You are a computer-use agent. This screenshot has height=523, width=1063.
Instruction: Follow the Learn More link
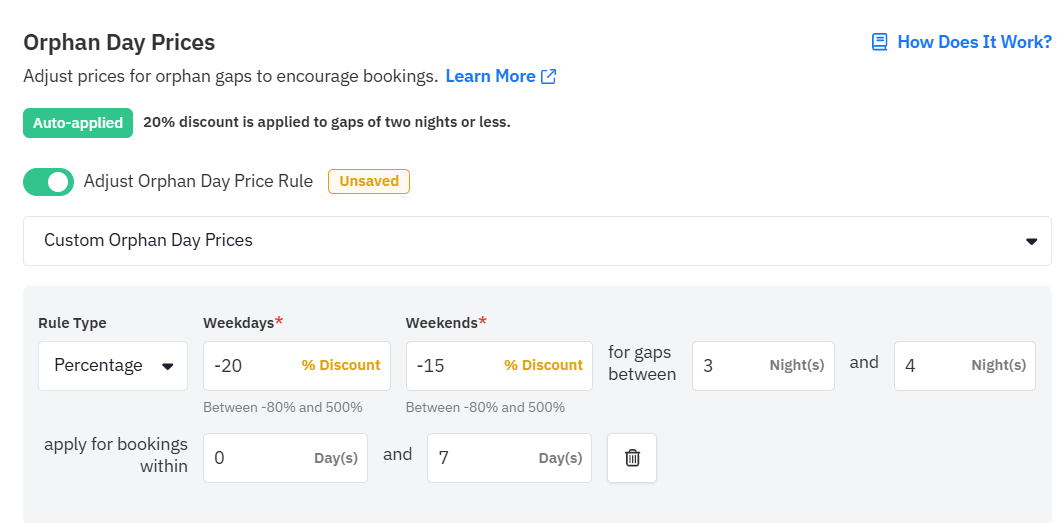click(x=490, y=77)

...

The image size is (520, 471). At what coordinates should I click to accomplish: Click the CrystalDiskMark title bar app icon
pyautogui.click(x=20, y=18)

...

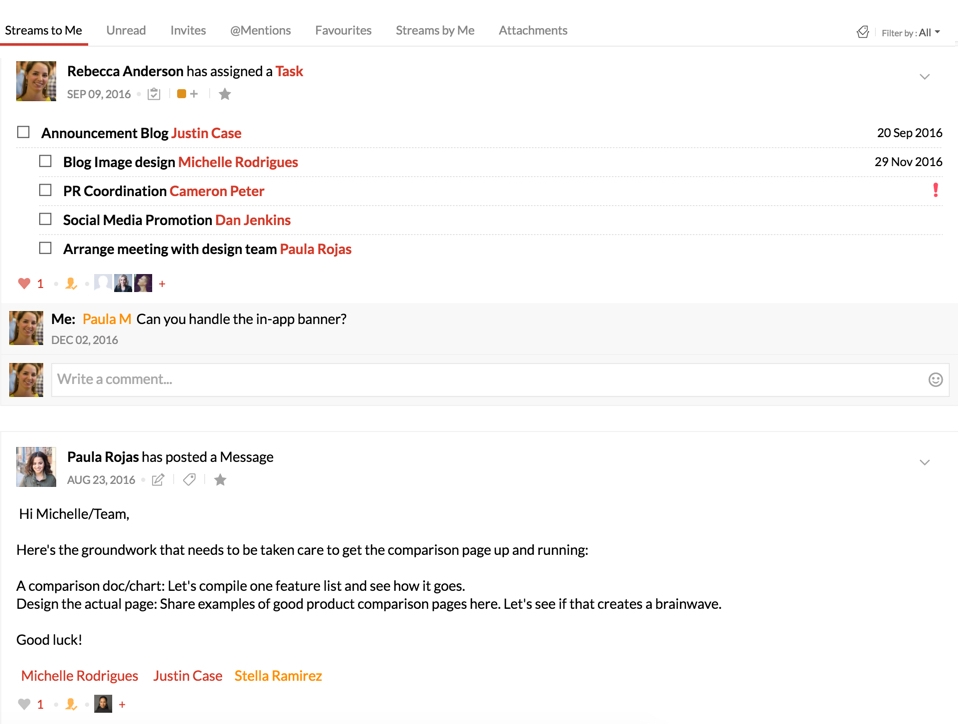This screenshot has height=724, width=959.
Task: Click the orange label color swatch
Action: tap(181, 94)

● WHAT YOU WILL DO:
Rewrite the rows beginning at the line that has "You are a computer-use" and stopping after the line that has "click(x=490, y=77)", with "Learn More" changed to "Read More" and nothing else altered. Leave the pictures out of your answer.

● RESULT FOR THIS TASK:
You are a computer-use agent. This screenshot has height=523, width=1063.
Instruction: Follow the Read More link
click(x=490, y=77)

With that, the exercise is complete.